_Task objective_
Every line below should be given again without alteration.

BEGIN Material for the task

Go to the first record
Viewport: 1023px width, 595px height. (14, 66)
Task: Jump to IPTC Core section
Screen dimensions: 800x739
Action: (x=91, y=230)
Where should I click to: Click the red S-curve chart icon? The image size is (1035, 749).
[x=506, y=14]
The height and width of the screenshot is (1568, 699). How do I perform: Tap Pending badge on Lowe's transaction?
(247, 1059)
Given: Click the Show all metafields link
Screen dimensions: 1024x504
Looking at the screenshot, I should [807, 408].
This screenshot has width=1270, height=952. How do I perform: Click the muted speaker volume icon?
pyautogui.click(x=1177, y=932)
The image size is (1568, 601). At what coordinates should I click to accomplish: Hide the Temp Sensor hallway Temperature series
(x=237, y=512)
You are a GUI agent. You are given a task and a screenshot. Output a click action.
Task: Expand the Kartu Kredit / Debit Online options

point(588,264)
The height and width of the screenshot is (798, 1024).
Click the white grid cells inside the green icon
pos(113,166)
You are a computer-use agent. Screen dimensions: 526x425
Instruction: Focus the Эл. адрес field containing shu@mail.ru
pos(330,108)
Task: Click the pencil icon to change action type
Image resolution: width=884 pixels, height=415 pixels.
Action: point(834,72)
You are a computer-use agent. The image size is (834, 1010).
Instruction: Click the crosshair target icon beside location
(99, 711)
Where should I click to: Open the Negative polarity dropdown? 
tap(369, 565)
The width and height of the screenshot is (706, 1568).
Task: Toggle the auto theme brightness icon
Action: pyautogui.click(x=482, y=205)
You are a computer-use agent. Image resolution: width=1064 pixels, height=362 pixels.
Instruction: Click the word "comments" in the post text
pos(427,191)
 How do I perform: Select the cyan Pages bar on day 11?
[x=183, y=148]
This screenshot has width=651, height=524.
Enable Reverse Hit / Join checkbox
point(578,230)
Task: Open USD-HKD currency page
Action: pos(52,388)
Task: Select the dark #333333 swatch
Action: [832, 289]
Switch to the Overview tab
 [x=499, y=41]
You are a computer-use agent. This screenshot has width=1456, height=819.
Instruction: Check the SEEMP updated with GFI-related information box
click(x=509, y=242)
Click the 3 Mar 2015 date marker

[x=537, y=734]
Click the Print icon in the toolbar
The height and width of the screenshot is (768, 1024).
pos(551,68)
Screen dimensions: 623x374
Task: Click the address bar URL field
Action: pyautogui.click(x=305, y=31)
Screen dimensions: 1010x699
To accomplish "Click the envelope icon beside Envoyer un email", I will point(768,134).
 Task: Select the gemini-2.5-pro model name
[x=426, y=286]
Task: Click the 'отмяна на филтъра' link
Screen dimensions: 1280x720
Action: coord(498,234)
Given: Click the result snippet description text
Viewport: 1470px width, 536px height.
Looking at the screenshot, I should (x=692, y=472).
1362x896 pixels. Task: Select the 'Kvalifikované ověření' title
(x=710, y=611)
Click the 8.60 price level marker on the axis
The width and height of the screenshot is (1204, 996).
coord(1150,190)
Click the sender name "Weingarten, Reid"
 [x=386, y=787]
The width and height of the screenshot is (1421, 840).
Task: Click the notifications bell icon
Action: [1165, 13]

END Material for the task

_Solution below_
Go to the first record
Viewport: 1023px width, 595px height. (14, 66)
Task: Jump to IPTC Core section
Screen dimensions: 800x739
Action: (x=91, y=230)
Where should I click to: Click the red S-curve chart icon? The image size is (1035, 749).
[x=506, y=14]
The height and width of the screenshot is (1568, 699). How do I perform: Tap Pending badge on Lowe's transaction?
(247, 1059)
Given: Click the Show all metafields link
Screen dimensions: 1024x504
Looking at the screenshot, I should [807, 408].
This screenshot has width=1270, height=952. How do I perform: Click the muted speaker volume icon?
pyautogui.click(x=1177, y=932)
The image size is (1568, 601). At what coordinates should I click to accomplish: Hide the Temp Sensor hallway Temperature series
(x=237, y=512)
You are a GUI agent. You are given a task and a screenshot. Output a click action.
Task: Expand the Kartu Kredit / Debit Online options

point(588,264)
The height and width of the screenshot is (798, 1024).
Click the white grid cells inside the green icon
pos(113,166)
You are a computer-use agent. Screen dimensions: 526x425
Instruction: Focus the Эл. адрес field containing shu@mail.ru
pos(330,108)
Task: Click the pencil icon to change action type
Image resolution: width=884 pixels, height=415 pixels.
Action: point(834,72)
You are a computer-use agent. The image size is (834, 1010).
Instruction: Click the crosshair target icon beside location
(99, 711)
Where should I click to: Open the Negative polarity dropdown? 
tap(369, 565)
The width and height of the screenshot is (706, 1568).
Task: Toggle the auto theme brightness icon
Action: pyautogui.click(x=482, y=205)
You are a computer-use agent. Image resolution: width=1064 pixels, height=362 pixels.
Instruction: Click the word "comments" in the post text
pos(427,191)
 How do I perform: Select the cyan Pages bar on day 11?
[x=183, y=148]
This screenshot has width=651, height=524.
Enable Reverse Hit / Join checkbox
point(578,230)
Task: Open USD-HKD currency page
Action: pos(52,388)
Task: Select the dark #333333 swatch
Action: [832, 289]
Switch to the Overview tab
 [x=499, y=41]
You are a computer-use agent. This screenshot has width=1456, height=819.
Instruction: Check the SEEMP updated with GFI-related information box
click(x=509, y=242)
Click the 3 Mar 2015 date marker

[x=537, y=734]
Click the Print icon in the toolbar
The height and width of the screenshot is (768, 1024).
pos(551,68)
Screen dimensions: 623x374
Task: Click the address bar URL field
Action: pyautogui.click(x=305, y=31)
Screen dimensions: 1010x699
To accomplish "Click the envelope icon beside Envoyer un email", I will point(768,134).
 Task: Select the gemini-2.5-pro model name
[x=426, y=286]
Task: Click the 'отмяна на филтъра' link
Screen dimensions: 1280x720
Action: coord(498,234)
Given: Click the result snippet description text
Viewport: 1470px width, 536px height.
Looking at the screenshot, I should (x=692, y=472).
1362x896 pixels. Task: Select the 'Kvalifikované ověření' title
(x=710, y=611)
Click the 8.60 price level marker on the axis
The width and height of the screenshot is (1204, 996).
coord(1150,190)
Click the sender name "Weingarten, Reid"
 [x=386, y=787]
The width and height of the screenshot is (1421, 840).
Task: Click the notifications bell icon
Action: [1165, 13]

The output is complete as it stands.